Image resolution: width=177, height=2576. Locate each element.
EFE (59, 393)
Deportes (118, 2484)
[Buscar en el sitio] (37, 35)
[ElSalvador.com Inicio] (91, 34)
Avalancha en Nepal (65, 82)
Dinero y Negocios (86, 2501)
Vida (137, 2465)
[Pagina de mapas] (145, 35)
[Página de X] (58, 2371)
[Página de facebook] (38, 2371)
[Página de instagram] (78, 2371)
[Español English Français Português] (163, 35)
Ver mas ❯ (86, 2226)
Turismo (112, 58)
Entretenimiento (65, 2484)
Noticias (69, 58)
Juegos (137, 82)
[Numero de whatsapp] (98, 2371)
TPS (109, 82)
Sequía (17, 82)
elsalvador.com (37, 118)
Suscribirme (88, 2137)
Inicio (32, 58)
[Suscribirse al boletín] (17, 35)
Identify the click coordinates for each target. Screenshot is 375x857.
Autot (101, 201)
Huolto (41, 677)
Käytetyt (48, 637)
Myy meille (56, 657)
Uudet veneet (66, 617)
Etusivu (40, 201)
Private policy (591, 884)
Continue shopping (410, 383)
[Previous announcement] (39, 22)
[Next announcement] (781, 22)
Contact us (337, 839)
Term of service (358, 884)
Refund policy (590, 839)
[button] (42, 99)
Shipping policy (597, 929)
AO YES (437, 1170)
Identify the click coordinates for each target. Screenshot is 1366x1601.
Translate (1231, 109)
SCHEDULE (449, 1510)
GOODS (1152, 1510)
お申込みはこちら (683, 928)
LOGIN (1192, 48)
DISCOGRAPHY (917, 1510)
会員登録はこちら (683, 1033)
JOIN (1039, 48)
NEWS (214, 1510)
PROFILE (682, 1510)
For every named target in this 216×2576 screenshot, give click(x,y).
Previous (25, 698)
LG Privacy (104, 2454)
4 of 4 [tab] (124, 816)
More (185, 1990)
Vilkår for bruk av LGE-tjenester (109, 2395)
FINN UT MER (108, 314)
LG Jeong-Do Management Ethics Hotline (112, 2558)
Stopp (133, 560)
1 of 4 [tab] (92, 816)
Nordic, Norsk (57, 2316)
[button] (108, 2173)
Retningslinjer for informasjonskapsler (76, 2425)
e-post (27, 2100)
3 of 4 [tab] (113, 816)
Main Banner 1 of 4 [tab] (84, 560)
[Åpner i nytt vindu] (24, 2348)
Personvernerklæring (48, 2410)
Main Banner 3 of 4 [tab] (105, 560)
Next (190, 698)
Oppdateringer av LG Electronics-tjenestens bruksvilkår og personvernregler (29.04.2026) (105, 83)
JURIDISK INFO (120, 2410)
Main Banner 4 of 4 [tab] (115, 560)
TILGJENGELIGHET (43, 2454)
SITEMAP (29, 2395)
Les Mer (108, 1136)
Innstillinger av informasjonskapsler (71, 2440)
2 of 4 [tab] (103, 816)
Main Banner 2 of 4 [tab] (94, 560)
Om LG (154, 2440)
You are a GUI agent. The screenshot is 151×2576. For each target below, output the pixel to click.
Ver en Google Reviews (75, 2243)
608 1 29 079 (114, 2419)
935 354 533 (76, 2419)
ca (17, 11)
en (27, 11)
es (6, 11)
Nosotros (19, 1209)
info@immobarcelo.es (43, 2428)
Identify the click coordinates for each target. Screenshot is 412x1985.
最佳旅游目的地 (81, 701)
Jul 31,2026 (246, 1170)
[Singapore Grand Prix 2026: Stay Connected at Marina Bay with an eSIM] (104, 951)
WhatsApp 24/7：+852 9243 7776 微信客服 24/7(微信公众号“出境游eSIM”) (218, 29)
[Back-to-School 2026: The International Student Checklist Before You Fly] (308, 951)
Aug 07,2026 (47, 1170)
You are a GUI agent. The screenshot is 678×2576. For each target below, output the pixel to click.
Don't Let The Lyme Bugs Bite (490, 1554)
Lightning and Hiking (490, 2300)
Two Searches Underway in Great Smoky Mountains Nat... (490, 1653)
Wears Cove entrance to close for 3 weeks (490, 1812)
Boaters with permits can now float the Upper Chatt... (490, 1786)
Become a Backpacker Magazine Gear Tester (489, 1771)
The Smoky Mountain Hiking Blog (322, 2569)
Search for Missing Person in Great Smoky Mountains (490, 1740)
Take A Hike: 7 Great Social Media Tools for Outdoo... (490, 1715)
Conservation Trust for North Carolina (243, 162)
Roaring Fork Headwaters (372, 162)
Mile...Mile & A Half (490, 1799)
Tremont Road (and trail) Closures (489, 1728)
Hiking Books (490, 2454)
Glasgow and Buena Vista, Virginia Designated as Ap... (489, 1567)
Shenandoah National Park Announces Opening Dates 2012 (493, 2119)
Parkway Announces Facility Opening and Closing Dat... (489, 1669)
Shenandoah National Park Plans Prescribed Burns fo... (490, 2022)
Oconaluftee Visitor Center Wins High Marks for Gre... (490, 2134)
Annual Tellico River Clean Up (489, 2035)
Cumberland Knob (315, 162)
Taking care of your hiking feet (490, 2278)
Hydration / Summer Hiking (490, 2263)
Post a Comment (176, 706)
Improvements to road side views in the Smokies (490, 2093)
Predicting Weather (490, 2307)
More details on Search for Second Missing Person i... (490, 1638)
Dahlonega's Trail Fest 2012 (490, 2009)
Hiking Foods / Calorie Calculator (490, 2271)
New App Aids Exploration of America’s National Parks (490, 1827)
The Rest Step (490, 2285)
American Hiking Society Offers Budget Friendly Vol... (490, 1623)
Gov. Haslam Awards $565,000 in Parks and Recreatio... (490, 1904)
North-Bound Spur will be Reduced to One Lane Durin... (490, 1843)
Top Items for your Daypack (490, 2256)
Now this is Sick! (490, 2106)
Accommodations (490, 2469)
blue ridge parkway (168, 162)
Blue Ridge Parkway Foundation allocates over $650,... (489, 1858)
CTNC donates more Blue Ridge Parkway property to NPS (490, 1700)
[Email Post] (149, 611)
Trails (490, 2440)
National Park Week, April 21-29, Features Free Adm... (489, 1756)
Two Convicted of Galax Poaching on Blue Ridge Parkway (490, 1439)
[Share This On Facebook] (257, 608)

◇ ◇ ◇ ◇ ◇ ◇ ◇

What needs to be done :: Each entry above is to be transcribed without alteration.

Expected output ::
Image resolution: width=177, height=2576. Locate each element.
EFE (59, 393)
Deportes (118, 2484)
[Buscar en el sitio] (37, 35)
[ElSalvador.com Inicio] (91, 34)
Avalancha en Nepal (65, 82)
Dinero y Negocios (86, 2501)
Vida (137, 2465)
[Pagina de mapas] (145, 35)
[Página de X] (58, 2371)
[Página de facebook] (38, 2371)
[Página de instagram] (78, 2371)
[Español English Français Português] (163, 35)
Ver mas ❯ (86, 2226)
Turismo (112, 58)
Entretenimiento (65, 2484)
Noticias (69, 58)
Juegos (137, 82)
[Numero de whatsapp] (98, 2371)
TPS (109, 82)
Sequía (17, 82)
elsalvador.com (37, 118)
Suscribirme (88, 2137)
Inicio (32, 58)
[Suscribirse al boletín] (17, 35)
Identify the click coordinates for each target. Screenshot is 375x857.
Autot (101, 201)
Huolto (41, 677)
Käytetyt (48, 637)
Myy meille (56, 657)
Uudet veneet (66, 617)
Etusivu (40, 201)
Private policy (591, 884)
Continue shopping (410, 383)
[Previous announcement] (39, 22)
[Next announcement] (781, 22)
Contact us (337, 839)
Term of service (358, 884)
Refund policy (590, 839)
[button] (42, 99)
Shipping policy (597, 929)
AO YES (437, 1170)
Identify the click coordinates for each target. Screenshot is 1366x1601.
Translate (1231, 109)
SCHEDULE (449, 1510)
GOODS (1152, 1510)
お申込みはこちら (683, 928)
LOGIN (1192, 48)
DISCOGRAPHY (917, 1510)
会員登録はこちら (683, 1033)
JOIN (1039, 48)
NEWS (214, 1510)
PROFILE (682, 1510)
For every named target in this 216×2576 screenshot, give click(x,y).
Previous (25, 698)
LG Privacy (104, 2454)
4 of 4 [tab] (124, 816)
More (185, 1990)
Vilkår for bruk av LGE-tjenester (109, 2395)
FINN UT MER (108, 314)
LG Jeong-Do Management Ethics Hotline (112, 2558)
Stopp (133, 560)
1 of 4 [tab] (92, 816)
Nordic, Norsk (57, 2316)
[button] (108, 2173)
Retningslinjer for informasjonskapsler (76, 2425)
e-post (27, 2100)
3 of 4 [tab] (113, 816)
Main Banner 1 of 4 [tab] (84, 560)
[Åpner i nytt vindu] (24, 2348)
Personvernerklæring (48, 2410)
Main Banner 3 of 4 [tab] (105, 560)
Next (190, 698)
Oppdateringer av LG Electronics-tjenestens bruksvilkår og personvernregler (29.04.2026) (105, 83)
JURIDISK INFO (120, 2410)
Main Banner 4 of 4 [tab] (115, 560)
TILGJENGELIGHET (43, 2454)
SITEMAP (29, 2395)
Les Mer (108, 1136)
Innstillinger av informasjonskapsler (71, 2440)
2 of 4 [tab] (103, 816)
Main Banner 2 of 4 [tab] (94, 560)
Om LG (154, 2440)
You are a GUI agent. The screenshot is 151×2576. For each target below, output the pixel to click.
Ver en Google Reviews (75, 2243)
608 1 29 079 (114, 2419)
935 354 533 (76, 2419)
ca (17, 11)
en (27, 11)
es (6, 11)
Nosotros (19, 1209)
info@immobarcelo.es (43, 2428)
Identify the click coordinates for each target. Screenshot is 412x1985.
最佳旅游目的地 (81, 701)
Jul 31,2026 (246, 1170)
[Singapore Grand Prix 2026: Stay Connected at Marina Bay with an eSIM] (104, 951)
WhatsApp 24/7：+852 9243 7776 微信客服 24/7(微信公众号“出境游eSIM”) (218, 29)
[Back-to-School 2026: The International Student Checklist Before You Fly] (308, 951)
Aug 07,2026 (47, 1170)
You are a GUI agent. The screenshot is 678×2576. For each target below, output the pixel to click.
Don't Let The Lyme Bugs Bite (490, 1554)
Lightning and Hiking (490, 2300)
Two Searches Underway in Great Smoky Mountains Nat... (490, 1653)
Wears Cove entrance to close for 3 weeks (490, 1812)
Boaters with permits can now float the Upper Chatt... (490, 1786)
Become a Backpacker Magazine Gear Tester (489, 1771)
The Smoky Mountain Hiking Blog (322, 2569)
Search for Missing Person in Great Smoky Mountains (490, 1740)
Take A Hike: 7 Great Social Media Tools for Outdoo... (490, 1715)
Conservation Trust for North Carolina (243, 162)
Roaring Fork Headwaters (372, 162)
Mile...Mile & A Half (490, 1799)
Tremont Road (and trail) Closures (489, 1728)
Hiking Books (490, 2454)
Glasgow and Buena Vista, Virginia Designated as Ap... (489, 1567)
Shenandoah National Park Announces Opening Dates 2012 (493, 2119)
Parkway Announces Facility Opening and Closing Dat... (489, 1669)
Shenandoah National Park Plans Prescribed Burns fo... (490, 2022)
Oconaluftee Visitor Center Wins High Marks for Gre... (490, 2134)
Annual Tellico River Clean Up (489, 2035)
Cumberland Knob (315, 162)
Taking care of your hiking feet (490, 2278)
Hydration / Summer Hiking (490, 2263)
Post a Comment (176, 706)
Improvements to road side views in the Smokies (490, 2093)
Predicting Weather (490, 2307)
More details on Search for Second Missing Person i... (490, 1638)
Dahlonega's Trail Fest 2012 (490, 2009)
Hiking Foods / Calorie Calculator (490, 2271)
New App Aids Exploration of America’s National Parks (490, 1827)
The Rest Step (490, 2285)
American Hiking Society Offers Budget Friendly Vol... (490, 1623)
Gov. Haslam Awards $565,000 in Parks and Recreatio... (490, 1904)
North-Bound Spur will be Reduced to One Lane Durin... (490, 1843)
Top Items for your Daypack (490, 2256)
Now this is Sick! (490, 2106)
Accommodations (490, 2469)
blue ridge parkway (168, 162)
Blue Ridge Parkway Foundation allocates over $650,... (489, 1858)
CTNC donates more Blue Ridge Parkway property to NPS (490, 1700)
[Email Post] (149, 611)
Trails (490, 2440)
National Park Week, April 21-29, Features Free Adm... (489, 1756)
Two Convicted of Galax Poaching on Blue Ridge Parkway (490, 1439)
[Share This On Facebook] (257, 608)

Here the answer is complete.